One dark and cold evening in December 1966, film maker Shirley Clarke and her then partner, the actor Carl Lee, welcome their sometime friend Jason Holliday to a room at the Chelsea Hotel in Manhattan. The African American “gay hustler” and aspiring cabaret performer, Holliday, has been an enigmatic presence in both Clarke and Lee’s lives for some time. Their aim, at least on the surface, is to capture his troubled life-story, epigrams, anecdotes, and recollections on film.
Over the course of 12 hours, the filmmaker’s intentions shift. The duo begin to berate their increasingly drunken interviewee with a catalogue of taunts and accusations. The feel is something akin to witnessing a verbal punishment beating; of a man whose life is being broken into pieces under the glare of an intense and unforgiving camera. Clarke’s resulting film, Portrait of Jason, confronts issues of sexual identity, race, and class that until this point in history have been more or less unaddressed on camera. The movie, a landmark in queer cinema and a masterwork of cinéma verité, marks the invention of the one-person documentary genre. Ingmar Bergman labels it “the most extraordinary film I’ve seen in my life”.

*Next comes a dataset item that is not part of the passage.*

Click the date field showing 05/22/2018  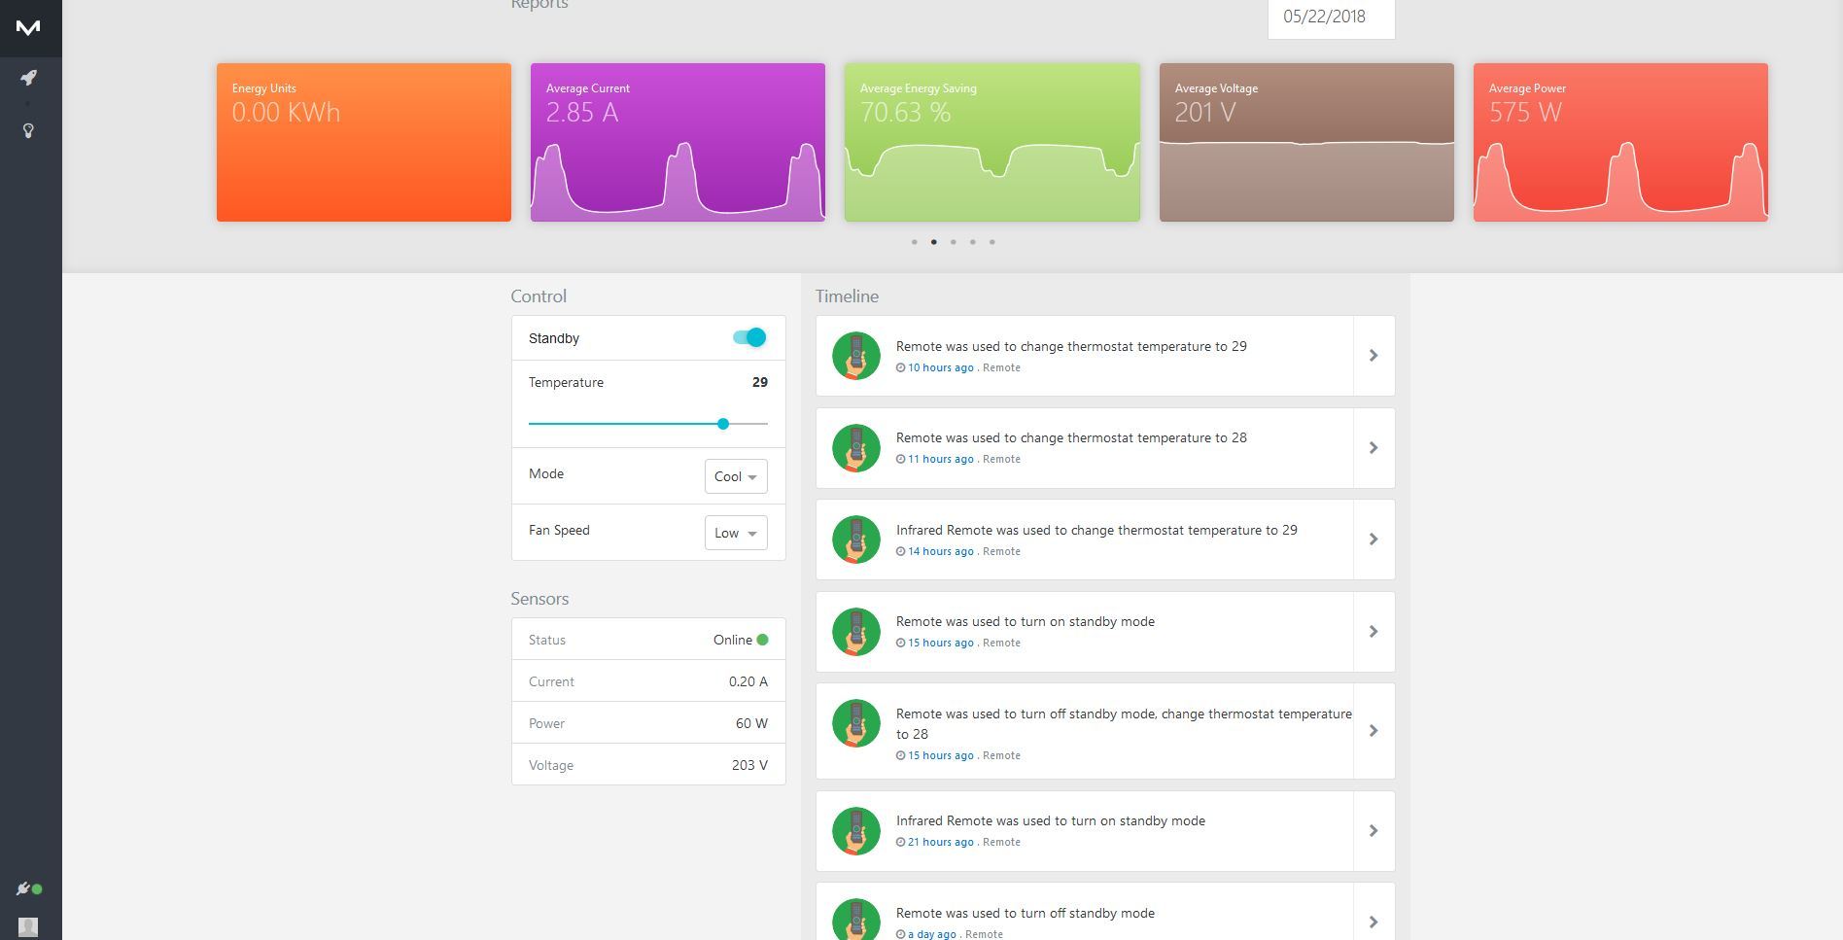coord(1331,17)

In Jason, currently running at the VAULT festival, co-directors Marcus Amaglo, Chloe Claudel, Mitchell Polonsky draw on the techniques of verbatim theatre to recreate the events of that evening to vivid and gripping effect. Using only edited portions of the words actually spoken and recorded, Amaglo, who plays Jason, brings out much of Holliday’s obvious charisma and talents as a raconteur. But even as he swigs on vodka his humiliations, degradations, disappointments, and evasions brutally exposed, the nature of the man himself remains indistinct and enigmatic. What does come across with brutal clarity in this sharp, clever, and concise theatrical reimagination is the brutally exploitative nature of the filmmaker Clarke (played by Claudel with suitable acidity) and her disdainful partner Lee (a measured and intense performance by Ju Zahkarii).